THE PROBLEM >>
Repeat every line below exactly as it reads.

--- START ---

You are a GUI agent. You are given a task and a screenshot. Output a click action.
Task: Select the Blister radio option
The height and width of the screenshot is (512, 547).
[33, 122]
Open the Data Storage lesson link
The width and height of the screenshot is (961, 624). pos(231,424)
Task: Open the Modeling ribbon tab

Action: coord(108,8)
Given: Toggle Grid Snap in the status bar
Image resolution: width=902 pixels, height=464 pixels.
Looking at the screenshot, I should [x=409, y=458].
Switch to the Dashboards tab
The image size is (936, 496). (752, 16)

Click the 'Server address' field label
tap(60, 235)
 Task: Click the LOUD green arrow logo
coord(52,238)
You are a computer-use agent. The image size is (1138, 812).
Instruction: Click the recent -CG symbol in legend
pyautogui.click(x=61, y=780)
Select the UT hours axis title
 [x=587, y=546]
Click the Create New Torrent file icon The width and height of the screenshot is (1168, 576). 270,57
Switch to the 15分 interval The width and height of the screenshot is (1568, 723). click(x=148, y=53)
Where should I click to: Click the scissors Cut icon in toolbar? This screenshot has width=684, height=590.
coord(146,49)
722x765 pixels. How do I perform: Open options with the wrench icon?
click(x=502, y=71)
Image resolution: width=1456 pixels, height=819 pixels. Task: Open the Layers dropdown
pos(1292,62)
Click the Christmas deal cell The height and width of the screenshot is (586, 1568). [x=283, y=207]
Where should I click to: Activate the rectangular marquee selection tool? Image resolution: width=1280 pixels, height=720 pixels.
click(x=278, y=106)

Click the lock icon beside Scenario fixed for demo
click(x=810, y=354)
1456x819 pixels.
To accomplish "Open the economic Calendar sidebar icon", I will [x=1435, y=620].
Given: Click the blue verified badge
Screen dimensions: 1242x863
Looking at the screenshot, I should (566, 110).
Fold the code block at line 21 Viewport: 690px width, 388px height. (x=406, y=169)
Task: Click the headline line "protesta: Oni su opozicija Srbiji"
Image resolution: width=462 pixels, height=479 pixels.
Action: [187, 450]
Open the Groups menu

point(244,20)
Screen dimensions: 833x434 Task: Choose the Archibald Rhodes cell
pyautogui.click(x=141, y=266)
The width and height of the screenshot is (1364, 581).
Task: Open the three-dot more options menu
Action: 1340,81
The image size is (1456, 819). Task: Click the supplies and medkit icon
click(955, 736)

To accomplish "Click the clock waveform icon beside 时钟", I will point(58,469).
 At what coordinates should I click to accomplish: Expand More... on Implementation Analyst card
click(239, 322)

--- END ---

OUTPUT OF THE TASK >>
You are a GUI agent. You are given a task and a screenshot. Output a click action.
Task: Select the Blister radio option
The height and width of the screenshot is (512, 547).
[33, 122]
Open the Data Storage lesson link
The width and height of the screenshot is (961, 624). pos(231,424)
Task: Open the Modeling ribbon tab

Action: coord(108,8)
Given: Toggle Grid Snap in the status bar
Image resolution: width=902 pixels, height=464 pixels.
Looking at the screenshot, I should [x=409, y=458].
Switch to the Dashboards tab
The image size is (936, 496). (752, 16)

Click the 'Server address' field label
tap(60, 235)
 Task: Click the LOUD green arrow logo
coord(52,238)
You are a computer-use agent. The image size is (1138, 812).
Instruction: Click the recent -CG symbol in legend
pyautogui.click(x=61, y=780)
Select the UT hours axis title
 [x=587, y=546]
Click the Create New Torrent file icon The width and height of the screenshot is (1168, 576). 270,57
Switch to the 15分 interval The width and height of the screenshot is (1568, 723). click(x=148, y=53)
Where should I click to: Click the scissors Cut icon in toolbar? This screenshot has width=684, height=590.
coord(146,49)
722x765 pixels. How do I perform: Open options with the wrench icon?
click(x=502, y=71)
Image resolution: width=1456 pixels, height=819 pixels. Task: Open the Layers dropdown
pos(1292,62)
Click the Christmas deal cell The height and width of the screenshot is (586, 1568). [x=283, y=207]
Where should I click to: Activate the rectangular marquee selection tool? Image resolution: width=1280 pixels, height=720 pixels.
click(x=278, y=106)

Click the lock icon beside Scenario fixed for demo
click(x=810, y=354)
1456x819 pixels.
To accomplish "Open the economic Calendar sidebar icon", I will [x=1435, y=620].
Given: Click the blue verified badge
Screen dimensions: 1242x863
Looking at the screenshot, I should (566, 110).
Fold the code block at line 21 Viewport: 690px width, 388px height. (x=406, y=169)
Task: Click the headline line "protesta: Oni su opozicija Srbiji"
Image resolution: width=462 pixels, height=479 pixels.
Action: [187, 450]
Open the Groups menu

point(244,20)
Screen dimensions: 833x434 Task: Choose the Archibald Rhodes cell
pyautogui.click(x=141, y=266)
The width and height of the screenshot is (1364, 581).
Task: Open the three-dot more options menu
Action: 1340,81
The image size is (1456, 819). Task: Click the supplies and medkit icon
click(955, 736)

To accomplish "Click the clock waveform icon beside 时钟", I will point(58,469).
 At what coordinates should I click to accomplish: Expand More... on Implementation Analyst card
click(239, 322)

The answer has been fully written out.